» REQUEST 1:
In the forum thread on the limit, update the passage starting with "Should I take" and going on through "get the result." so that "limitation" is replaced by "limit".

» DOCUMENT SEGMENT:
▼

Find the limit $\lim_{x\to\infty} \left(e^{\frac{1}{x}}+\frac{1}{x}\right)^{x}$ $\lim_{x\to\infty}  \left(e^{\frac{1}{x}}+\dfrac{1}{x}\right)^{x}$
Can you help me to find this limit. I am unable to find a way to finish this beast. Even though I have done some similar limits involving $e$ number.
Should I take the logarithm and use L'Hopital rule?
 A: simply thinking
$$e^x = 1 + x + O(x^2) \quad (x\to0)$$
so
$$\left(e^{\frac1{x}}+\frac1{x}\right)^x =\left(1+\frac2{x}+O(x^{-2})\right)^x\to e^2 \quad (x\to\infty)$$
edit for some supplement, in general
if you meet $(1+x+o(x))^{\frac1{x}}$ type limitation for $x\to0$
you always have
$$\frac1{x}\ln(1+x+o(x))=\frac1{x}(x+o(x)+o(x+o(x)))\to1$$
hence you will produce $e$ in result. in your case, you write
$$\left(1+\frac2{x}+O(x^{-2})\right)^x=\left(1+\frac2{x}+O(x^{-2})\right)^{\frac{x}{2}\cdot2}$$ leads to $e^2$
moreover $(1+f(x)+o(f(x)))^{\frac1{g(x)}}$ always leads to $e^z$ and $z$ is almostly decided by the limitation of $\frac{f(x)}{g(x)}$ (not that strict, but you always have $\frac1{g(x)}=\frac1{f(x)}\frac{f(x)}{g(x)}$ on shoulder), so you may deal with it by this fashion, what i write before is a rough thinking to get the result.
A: Considering
$$f(x)=\left(e^{1/x}+\frac1x\right)^x$$
we have that
$$\begin{align}
\lim_{x\to\infty}\ln{(f(x))}
&=\lim_{x\to\infty}x\ln{\left(e^{1/x}+\frac1x\right)}\\
&=\lim_{x\to\infty}x\left(\ln{\left(e^{1/x}\right)}+\ln{\left(1+\frac1{xe^{1/x}}\right)}\right)\\
&=\lim_{x\to\infty}\left(1+x\ln{\left(1+\frac1{xe^{1/x}}\right)}\right)\\
&=\lim_{x\to\infty}\left(1+x\left(\frac1{xe^{1/x}}+o\left(\frac1{xe^{1/x}}\right)\right)\right)\\
&=\lim_{x\to\infty}\left(1+\frac1{e^{1/x}}+o\left(\frac1{e^{1/x}}\right)\right)\\
&=2\\
\end{align}$$
Hence the limit is given by
$$\lim_{x\to\infty}f(x)=\lim_{x\to\infty}e^{\ln{(f(x))}}=e^{\lim_{x\to\infty}\ln{(f(x))}}=e^2$$
A: Replace $x$ by ${1 \over x}$. Your limit becomes
$$\lim_{x \rightarrow 0^+} (e^x + x)^{1 \over x}$$
Taking logarithms, the natural log of your limit is
$$\lim_{x \rightarrow 0^+} {\ln(e^x + x) \over x}$$
Now you can use l'hopital's rule to get that this is the same as
$$\lim_{x \rightarrow 0^+} {e^x + 1 \over e^x + x}$$
Plug in $0$ to get the limit being $2$. This is the natural log of the original limit, so your original limit is $e^2$.

▲

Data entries
▼

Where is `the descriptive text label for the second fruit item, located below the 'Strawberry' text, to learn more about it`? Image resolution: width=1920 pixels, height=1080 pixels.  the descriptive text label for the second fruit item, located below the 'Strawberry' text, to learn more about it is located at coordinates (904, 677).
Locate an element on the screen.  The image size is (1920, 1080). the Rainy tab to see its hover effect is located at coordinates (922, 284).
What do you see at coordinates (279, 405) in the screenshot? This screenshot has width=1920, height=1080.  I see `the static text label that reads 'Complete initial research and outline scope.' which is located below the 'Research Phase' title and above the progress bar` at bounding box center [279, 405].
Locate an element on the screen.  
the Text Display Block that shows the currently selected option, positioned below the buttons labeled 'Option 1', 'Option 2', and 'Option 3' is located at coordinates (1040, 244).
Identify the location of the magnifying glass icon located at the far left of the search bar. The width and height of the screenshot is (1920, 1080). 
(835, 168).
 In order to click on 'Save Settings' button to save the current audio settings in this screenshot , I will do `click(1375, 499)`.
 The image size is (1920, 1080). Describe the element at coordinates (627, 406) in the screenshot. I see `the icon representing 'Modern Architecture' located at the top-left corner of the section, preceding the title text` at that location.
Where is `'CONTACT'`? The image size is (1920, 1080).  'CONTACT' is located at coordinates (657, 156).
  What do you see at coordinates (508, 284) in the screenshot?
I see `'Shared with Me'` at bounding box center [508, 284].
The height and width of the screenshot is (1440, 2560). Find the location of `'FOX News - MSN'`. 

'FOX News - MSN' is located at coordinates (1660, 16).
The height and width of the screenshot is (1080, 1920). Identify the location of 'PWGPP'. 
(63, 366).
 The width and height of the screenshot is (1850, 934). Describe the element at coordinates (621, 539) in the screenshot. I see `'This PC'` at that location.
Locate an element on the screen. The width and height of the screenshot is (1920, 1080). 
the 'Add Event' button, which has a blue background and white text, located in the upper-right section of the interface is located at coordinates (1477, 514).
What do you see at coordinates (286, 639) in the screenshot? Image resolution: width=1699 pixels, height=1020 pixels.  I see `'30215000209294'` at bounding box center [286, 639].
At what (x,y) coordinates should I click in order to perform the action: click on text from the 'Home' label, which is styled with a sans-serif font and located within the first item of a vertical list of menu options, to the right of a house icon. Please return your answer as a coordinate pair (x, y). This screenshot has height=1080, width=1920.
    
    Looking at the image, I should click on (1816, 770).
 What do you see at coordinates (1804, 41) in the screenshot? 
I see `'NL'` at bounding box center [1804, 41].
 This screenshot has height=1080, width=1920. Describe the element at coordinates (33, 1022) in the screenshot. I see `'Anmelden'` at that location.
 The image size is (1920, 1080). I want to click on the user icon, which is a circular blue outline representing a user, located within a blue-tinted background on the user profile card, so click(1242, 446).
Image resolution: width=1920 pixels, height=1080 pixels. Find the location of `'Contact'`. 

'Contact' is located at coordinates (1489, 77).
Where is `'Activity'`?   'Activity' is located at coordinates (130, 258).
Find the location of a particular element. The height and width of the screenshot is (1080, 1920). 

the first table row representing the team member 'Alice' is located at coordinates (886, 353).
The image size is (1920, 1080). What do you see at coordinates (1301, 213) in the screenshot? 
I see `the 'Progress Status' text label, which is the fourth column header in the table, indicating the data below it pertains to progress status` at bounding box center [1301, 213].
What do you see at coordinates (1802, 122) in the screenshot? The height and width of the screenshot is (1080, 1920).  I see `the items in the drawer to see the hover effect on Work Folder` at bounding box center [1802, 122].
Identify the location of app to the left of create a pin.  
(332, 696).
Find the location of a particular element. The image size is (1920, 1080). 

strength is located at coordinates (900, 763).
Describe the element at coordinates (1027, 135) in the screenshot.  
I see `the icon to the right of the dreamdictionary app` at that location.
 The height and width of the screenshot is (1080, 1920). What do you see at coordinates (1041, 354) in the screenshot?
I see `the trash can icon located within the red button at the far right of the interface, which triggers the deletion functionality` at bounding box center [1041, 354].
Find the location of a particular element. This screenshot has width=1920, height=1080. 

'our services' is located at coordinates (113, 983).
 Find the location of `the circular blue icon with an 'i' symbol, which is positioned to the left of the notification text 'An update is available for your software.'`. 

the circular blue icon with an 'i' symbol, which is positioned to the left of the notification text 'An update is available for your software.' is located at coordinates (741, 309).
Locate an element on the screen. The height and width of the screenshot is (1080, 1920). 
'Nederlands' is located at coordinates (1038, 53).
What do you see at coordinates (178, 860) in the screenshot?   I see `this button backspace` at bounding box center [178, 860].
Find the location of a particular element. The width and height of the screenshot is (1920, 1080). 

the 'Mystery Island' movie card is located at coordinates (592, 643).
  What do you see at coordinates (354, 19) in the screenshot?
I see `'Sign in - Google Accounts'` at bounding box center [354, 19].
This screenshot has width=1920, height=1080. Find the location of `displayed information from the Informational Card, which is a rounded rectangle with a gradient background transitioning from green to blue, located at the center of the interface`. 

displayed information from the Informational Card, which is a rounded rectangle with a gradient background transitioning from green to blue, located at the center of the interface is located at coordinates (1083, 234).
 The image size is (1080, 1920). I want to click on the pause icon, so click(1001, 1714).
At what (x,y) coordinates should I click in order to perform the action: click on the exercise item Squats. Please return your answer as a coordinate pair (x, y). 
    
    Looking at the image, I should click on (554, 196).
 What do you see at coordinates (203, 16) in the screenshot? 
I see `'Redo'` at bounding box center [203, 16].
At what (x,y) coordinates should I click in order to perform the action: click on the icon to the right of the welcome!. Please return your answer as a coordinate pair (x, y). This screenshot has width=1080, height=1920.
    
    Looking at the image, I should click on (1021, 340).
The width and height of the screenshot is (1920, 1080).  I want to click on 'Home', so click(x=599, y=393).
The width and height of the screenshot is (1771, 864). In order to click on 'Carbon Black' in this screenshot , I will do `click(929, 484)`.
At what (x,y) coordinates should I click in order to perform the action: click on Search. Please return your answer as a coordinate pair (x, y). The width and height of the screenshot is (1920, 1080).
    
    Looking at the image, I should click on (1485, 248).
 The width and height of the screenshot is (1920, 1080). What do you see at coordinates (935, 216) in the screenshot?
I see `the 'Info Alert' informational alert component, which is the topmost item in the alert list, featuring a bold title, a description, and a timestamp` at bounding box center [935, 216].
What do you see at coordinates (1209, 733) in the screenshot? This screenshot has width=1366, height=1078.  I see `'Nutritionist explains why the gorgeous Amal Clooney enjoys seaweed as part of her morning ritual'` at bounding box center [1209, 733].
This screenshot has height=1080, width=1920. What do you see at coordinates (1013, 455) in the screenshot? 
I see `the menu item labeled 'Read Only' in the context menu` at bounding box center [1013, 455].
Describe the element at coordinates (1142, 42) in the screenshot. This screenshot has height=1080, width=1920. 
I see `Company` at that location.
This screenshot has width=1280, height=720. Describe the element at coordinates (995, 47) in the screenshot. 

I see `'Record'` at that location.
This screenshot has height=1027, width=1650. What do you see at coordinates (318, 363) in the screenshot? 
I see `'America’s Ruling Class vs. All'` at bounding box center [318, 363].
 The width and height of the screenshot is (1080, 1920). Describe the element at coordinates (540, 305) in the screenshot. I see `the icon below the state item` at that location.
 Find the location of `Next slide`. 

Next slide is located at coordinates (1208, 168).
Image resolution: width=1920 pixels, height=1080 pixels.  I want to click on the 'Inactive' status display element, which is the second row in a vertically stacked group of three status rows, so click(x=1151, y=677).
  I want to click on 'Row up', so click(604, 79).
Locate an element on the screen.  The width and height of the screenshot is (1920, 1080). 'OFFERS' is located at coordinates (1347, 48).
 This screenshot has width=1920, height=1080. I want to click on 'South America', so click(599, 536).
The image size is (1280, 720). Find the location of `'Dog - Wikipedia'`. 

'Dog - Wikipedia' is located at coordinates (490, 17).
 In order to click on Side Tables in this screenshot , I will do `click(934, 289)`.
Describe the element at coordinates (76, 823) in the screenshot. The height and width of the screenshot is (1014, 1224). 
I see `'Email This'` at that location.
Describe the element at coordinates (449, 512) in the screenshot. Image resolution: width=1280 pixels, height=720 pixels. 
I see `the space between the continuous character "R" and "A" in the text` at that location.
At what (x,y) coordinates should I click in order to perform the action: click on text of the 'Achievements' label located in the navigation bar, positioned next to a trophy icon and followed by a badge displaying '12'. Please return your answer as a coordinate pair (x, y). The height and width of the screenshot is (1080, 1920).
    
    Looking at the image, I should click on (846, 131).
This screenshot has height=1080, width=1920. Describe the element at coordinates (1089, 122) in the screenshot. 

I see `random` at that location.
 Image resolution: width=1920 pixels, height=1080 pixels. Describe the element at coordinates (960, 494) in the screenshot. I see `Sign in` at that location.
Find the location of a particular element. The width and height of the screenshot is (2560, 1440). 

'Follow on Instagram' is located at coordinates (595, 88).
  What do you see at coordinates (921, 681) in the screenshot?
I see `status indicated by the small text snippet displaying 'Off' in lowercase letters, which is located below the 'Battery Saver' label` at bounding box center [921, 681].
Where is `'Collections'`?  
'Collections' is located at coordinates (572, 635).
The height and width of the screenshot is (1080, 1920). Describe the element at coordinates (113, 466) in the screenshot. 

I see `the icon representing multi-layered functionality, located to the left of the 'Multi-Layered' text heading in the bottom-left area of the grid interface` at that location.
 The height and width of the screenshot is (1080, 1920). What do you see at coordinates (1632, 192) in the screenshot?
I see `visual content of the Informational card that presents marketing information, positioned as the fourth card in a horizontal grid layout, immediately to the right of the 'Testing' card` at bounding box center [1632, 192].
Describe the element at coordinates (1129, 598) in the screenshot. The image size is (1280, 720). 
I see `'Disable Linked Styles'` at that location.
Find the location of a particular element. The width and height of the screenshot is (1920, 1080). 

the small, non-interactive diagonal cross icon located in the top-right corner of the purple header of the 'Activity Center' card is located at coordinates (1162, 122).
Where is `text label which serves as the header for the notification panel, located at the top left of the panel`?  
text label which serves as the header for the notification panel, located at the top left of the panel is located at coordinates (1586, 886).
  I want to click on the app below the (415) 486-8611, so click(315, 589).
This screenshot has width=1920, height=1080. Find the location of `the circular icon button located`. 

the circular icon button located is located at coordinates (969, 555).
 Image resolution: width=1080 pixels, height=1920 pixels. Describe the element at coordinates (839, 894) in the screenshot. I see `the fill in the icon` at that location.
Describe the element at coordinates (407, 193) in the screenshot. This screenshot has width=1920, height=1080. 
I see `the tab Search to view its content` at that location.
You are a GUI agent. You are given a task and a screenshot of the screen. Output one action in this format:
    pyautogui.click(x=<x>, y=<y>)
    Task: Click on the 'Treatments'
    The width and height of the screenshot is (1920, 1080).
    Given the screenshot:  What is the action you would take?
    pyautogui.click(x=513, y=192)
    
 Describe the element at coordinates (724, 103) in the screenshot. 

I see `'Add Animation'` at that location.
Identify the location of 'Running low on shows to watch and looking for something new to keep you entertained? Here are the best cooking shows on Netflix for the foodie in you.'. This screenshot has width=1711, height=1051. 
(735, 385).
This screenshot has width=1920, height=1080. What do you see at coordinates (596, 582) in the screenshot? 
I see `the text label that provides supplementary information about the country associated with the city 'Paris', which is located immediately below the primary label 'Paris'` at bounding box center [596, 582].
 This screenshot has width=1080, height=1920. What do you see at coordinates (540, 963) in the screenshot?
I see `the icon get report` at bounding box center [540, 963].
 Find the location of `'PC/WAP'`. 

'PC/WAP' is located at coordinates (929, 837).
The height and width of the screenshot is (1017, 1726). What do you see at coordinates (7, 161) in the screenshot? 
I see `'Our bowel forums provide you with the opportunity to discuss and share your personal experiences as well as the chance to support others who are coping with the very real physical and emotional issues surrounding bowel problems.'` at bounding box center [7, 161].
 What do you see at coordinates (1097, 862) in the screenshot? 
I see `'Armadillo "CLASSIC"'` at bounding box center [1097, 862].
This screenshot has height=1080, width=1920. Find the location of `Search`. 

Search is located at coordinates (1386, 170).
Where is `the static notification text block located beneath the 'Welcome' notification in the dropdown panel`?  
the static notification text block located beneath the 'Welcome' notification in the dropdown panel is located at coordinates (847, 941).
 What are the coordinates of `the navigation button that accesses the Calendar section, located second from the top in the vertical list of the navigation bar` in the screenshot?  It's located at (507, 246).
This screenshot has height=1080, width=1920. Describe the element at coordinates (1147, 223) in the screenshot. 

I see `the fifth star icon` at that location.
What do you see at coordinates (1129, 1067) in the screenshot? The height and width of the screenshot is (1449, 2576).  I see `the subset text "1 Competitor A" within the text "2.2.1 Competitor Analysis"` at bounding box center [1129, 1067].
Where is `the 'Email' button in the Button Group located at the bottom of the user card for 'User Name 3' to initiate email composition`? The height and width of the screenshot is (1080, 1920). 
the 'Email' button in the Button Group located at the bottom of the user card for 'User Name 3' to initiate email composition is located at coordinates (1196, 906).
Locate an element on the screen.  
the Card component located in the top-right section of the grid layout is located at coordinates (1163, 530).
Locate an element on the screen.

▲

» REQUEST 2:
Report in full each line of the records that contains the word "notification".

» CORRECT ANSWER 1:
Should I take the logarithm and use L'Hopital rule?
 A: simply thinking
$$e^x = 1 + x + O(x^2) \quad (x\to0)$$
so
$$\left(e^{\frac1{x}}+\frac1{x}\right)^x =\left(1+\frac2{x}+O(x^{-2})\right)^x\to e^2 \quad (x\to\infty)$$
edit for some supplement, in general
if you meet $(1+x+o(x))^{\frac1{x}}$ type limit for $x\to0$
you always have
$$\frac1{x}\ln(1+x+o(x))=\frac1{x}(x+o(x)+o(x+o(x)))\to1$$
hence you will produce $e$ in result. in your case, you write
$$\left(1+\frac2{x}+O(x^{-2})\right)^x=\left(1+\frac2{x}+O(x^{-2})\right)^{\frac{x}{2}\cdot2}$$ leads to $e^2$
moreover $(1+f(x)+o(f(x)))^{\frac1{g(x)}}$ always leads to $e^z$ and $z$ is almostly decided by the limit of $\frac{f(x)}{g(x)}$ (not that strict, but you always have $\frac1{g(x)}=\frac1{f(x)}\frac{f(x)}{g(x)}$ on shoulder), so you may deal with it by this fashion, what i write before is a rough thinking to get the result.

» CORRECT ANSWER 2:
 Find the location of `the circular blue icon with an 'i' symbol, which is positioned to the left of the notification text 'An update is available for your software.'`. 
the circular blue icon with an 'i' symbol, which is positioned to the left of the notification text 'An update is available for your software.' is located at coordinates (741, 309).
Where is `text label which serves as the header for the notification panel, located at the top left of the panel`?  
text label which serves as the header for the notification panel, located at the top left of the panel is located at coordinates (1586, 886).
Where is `the static notification text block located beneath the 'Welcome' notification in the dropdown panel`?  
the static notification text block located beneath the 'Welcome' notification in the dropdown panel is located at coordinates (847, 941).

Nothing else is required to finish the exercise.